Hmm, but now I read your comment #7 more closely, this was just about $\Omega_4^{SU}$, and extending this to $\Omega_4^{S p}$. Man, should have slowed down…

• CommentRowNumber11.
• CommentAuthorUrs
• CommentTimeNov 27th 2020
• (edited Nov 27th 2020)

Thanks for checking. Maybe it can indeed be decided on the characteristic classes.

More modern (in fact recent) accounts of K3 as representing an element in the $SU$-bordism ring are referenced at MSU, here. (These authors even mention $Sp$-bordism, but only to say that it remains mostly unknown.)

I was vaguely thinking that the identification $SU(2) \simeq Sp(1)$ of the K3’s structure group might allow to see how its bordism class behaved as we move from $SU$-bordism to $Sp$-bordism. But one needs more info than that.
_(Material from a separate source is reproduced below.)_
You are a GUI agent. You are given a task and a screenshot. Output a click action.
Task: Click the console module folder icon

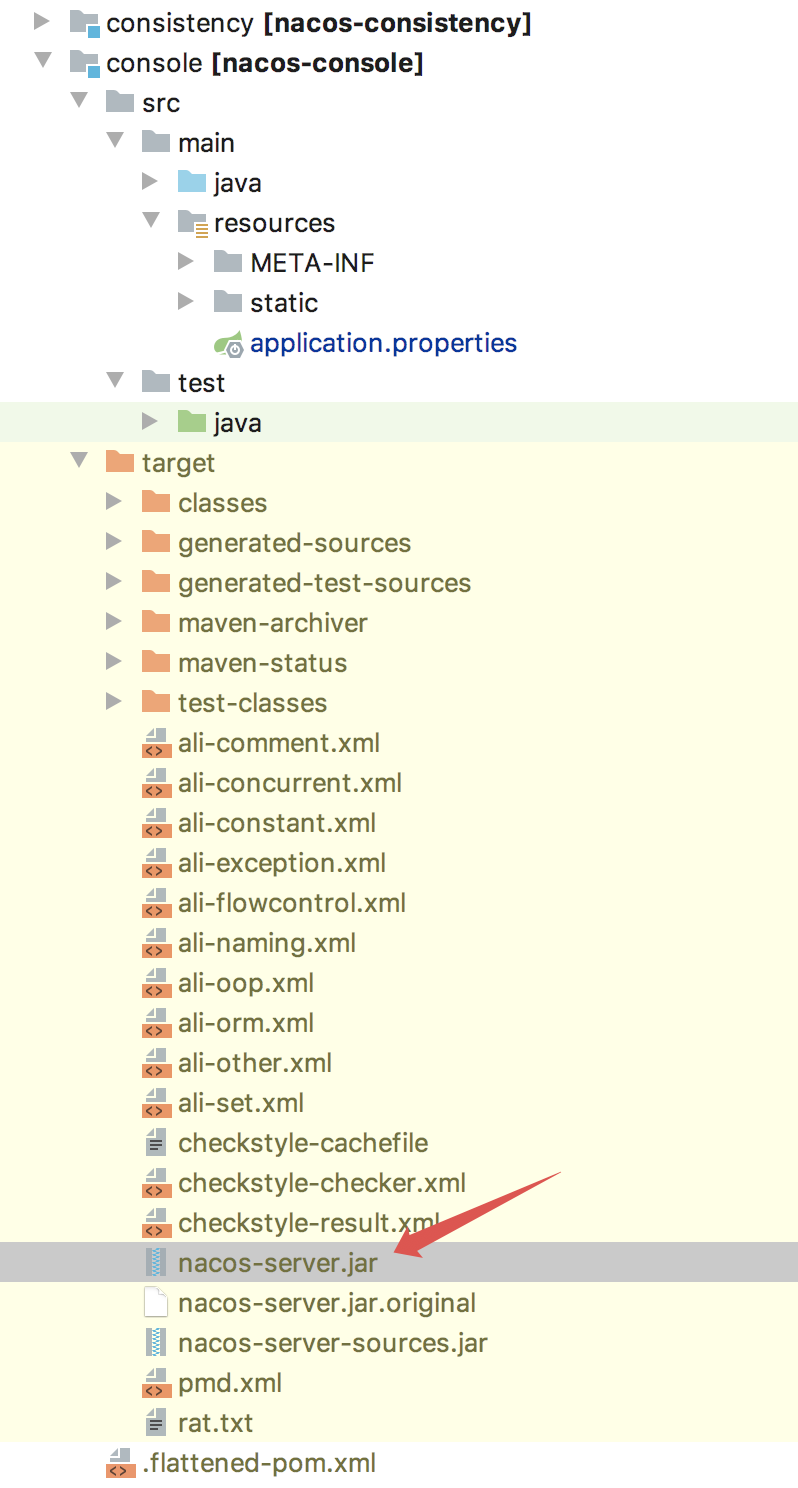tap(84, 64)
(On terminology: It seems that these days “Kummer surface” is mostly used for the singular incarnation of K3 as the orbifold $\mathbb{T}^4/\mathbb{Z}_2$ Usage seems to have been different when Novikov wrote his survey, not sure.)

• CommentRowNumber12.
• CommentAuthorDavid_Corfield
• CommentTimeNov 27th 2020

Words of wisdom, perhaps, from Nige Ray (here):

Maybe $M S p_{\ast}$, is such a problem because $S p$-manifolds admit so few alternative $S p$ structures.

• CommentRowNumber13.
• CommentAuthorUrs
• CommentTimeJan 23rd 2021

The canonical topological group-inclusions

$Sp(k) \;\subset\; SU(2k) \;\subset\; U(2k)$ $M Sp \;\longrightarrow\; M SU \;\longrightarrow\; M \mathrm{U}$

(from MSp to MSU to MU)

and hence corresponding multiplicative cohomology theory-homomorphisms of cobordism cohomology theories.